* WRITTEN INSTRUCTION A: According to the article on the song "Rocky Mountain," what place did it finish in at Melodifestivalen 1981?

********

Single by Janne Lucas

from the album Rocky Mountain
- Language: Swedish
- B-side: "Dallas"
- Released: 1981
- Genre: Rock
- Label: Mariann
- Songwriters: Janne Lucas; Göran Ledstedt;

Janne Lucas singles chronology
| "Mot alla vindar" (1980) | "Rocky Mountain" (1981) | "Tätt intill" (1982) |

Audio
- "Rocky Mountain" on YouTube

= Rocky Mountain (Janne Lucas song) =

1981 single by Janne Lucas

"Rocky Mountain" is a song by Swedish singer-songwriter Janne Lucas from his sixth studio album of the same name (1981). Persson performed the song at Melodifestivalen 1981, where it finished in third place. It was written by Persson and Göran Ledstedt. The single peaked at number 14 on Sverigetopplistan.

********

* WRITTEN INSTRUCTION B: Print every row that comes after the article word for word, leaving the pictures out.

* RECORDS FOR THIS EXERCISE:
********

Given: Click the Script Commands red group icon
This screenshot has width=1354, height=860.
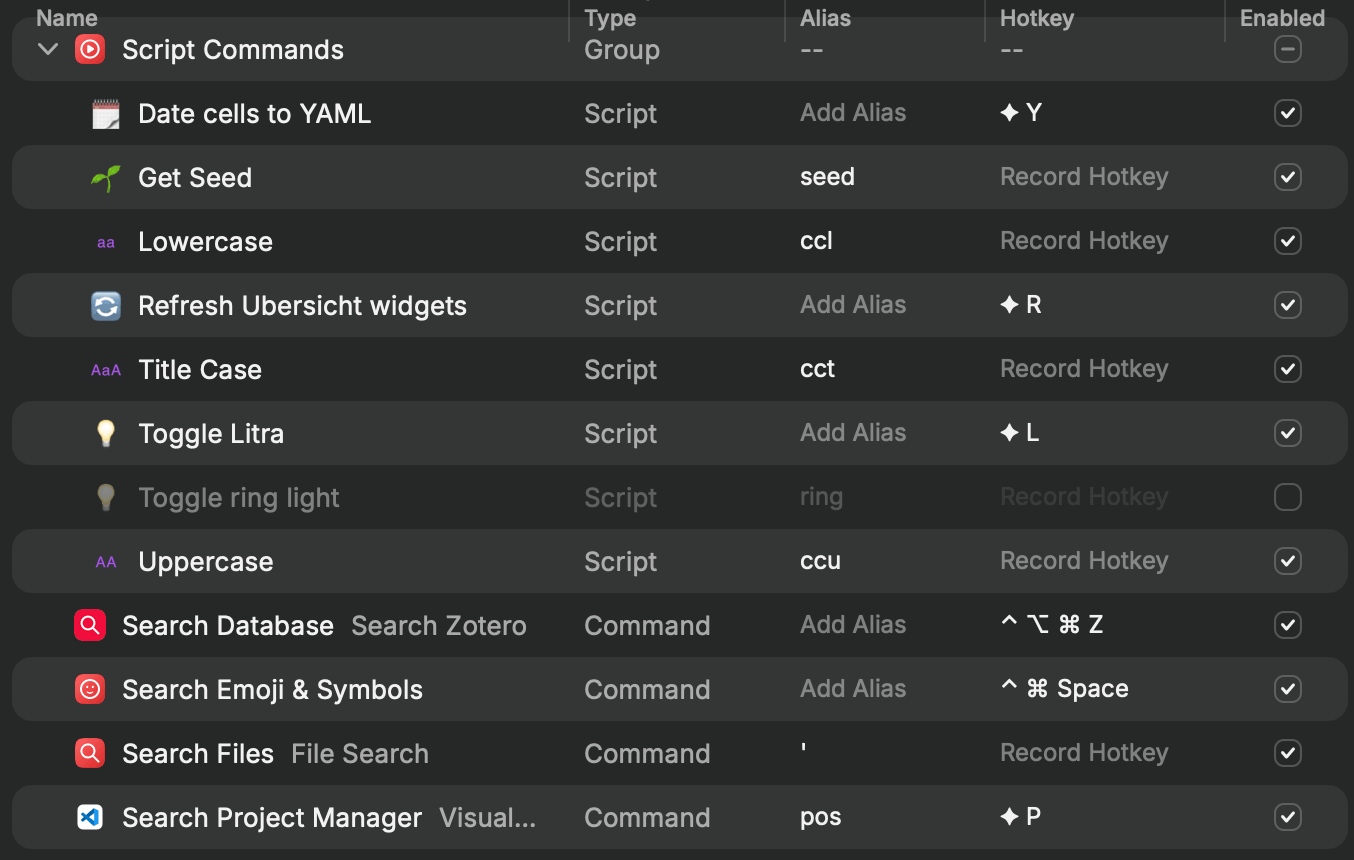Looking at the screenshot, I should (x=90, y=49).

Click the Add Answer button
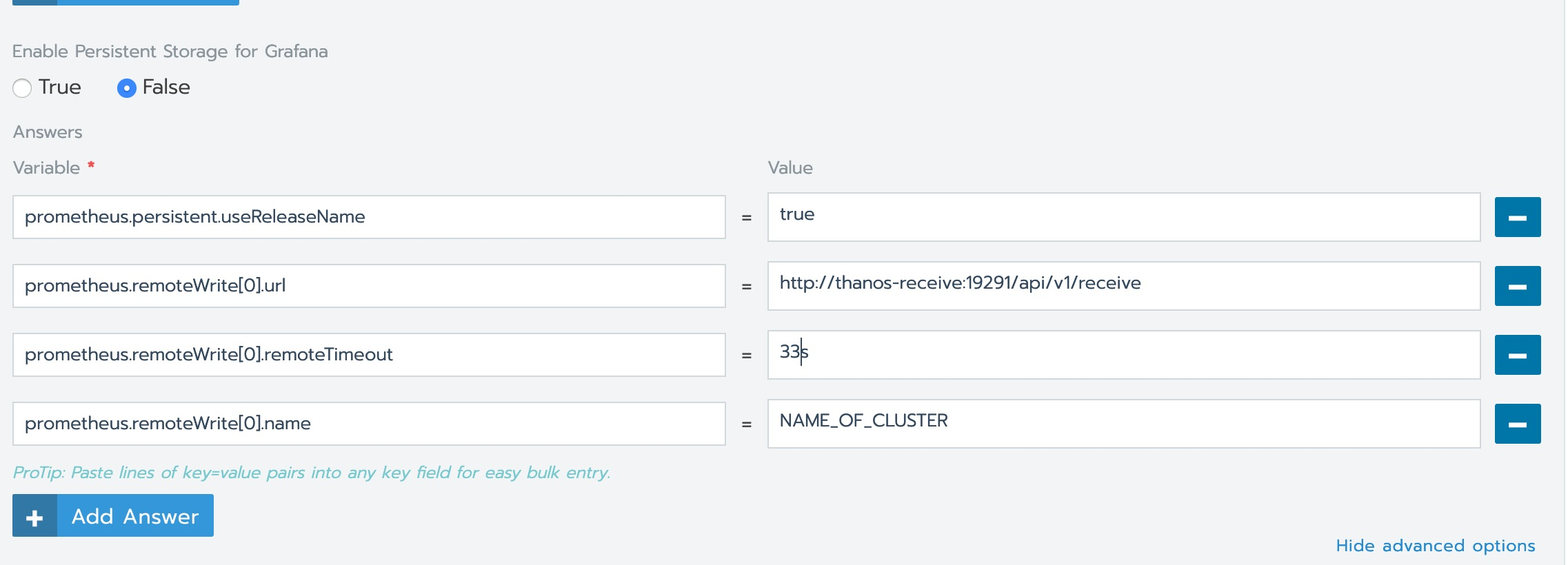135,516
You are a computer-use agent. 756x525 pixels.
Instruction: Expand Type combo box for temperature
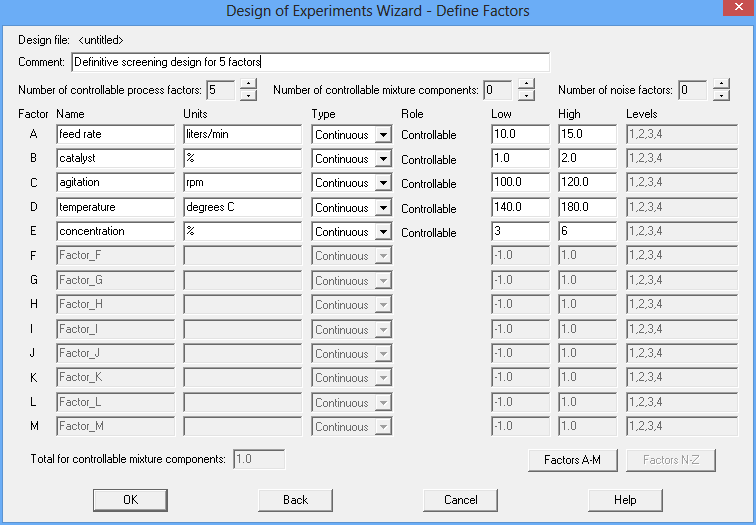pos(382,208)
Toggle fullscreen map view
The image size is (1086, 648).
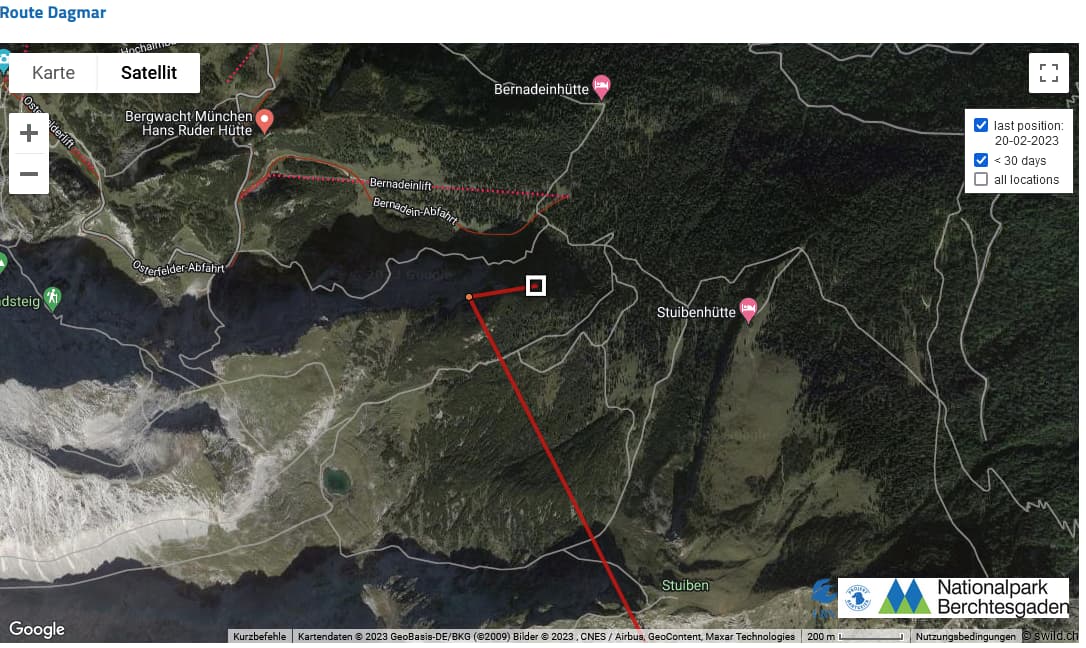tap(1049, 73)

********

* WRITTEN SOLUTION A: Third place.

* WRITTEN SOLUTION B:
Given: Click the Script Commands red group icon
This screenshot has width=1354, height=860.
Looking at the screenshot, I should (x=90, y=49).

Click the Add Answer button
135,516
You are a computer-use agent. 756x525 pixels.
Instruction: Expand Type combo box for temperature
pos(382,208)
Toggle fullscreen map view
The image size is (1086, 648).
tap(1049, 73)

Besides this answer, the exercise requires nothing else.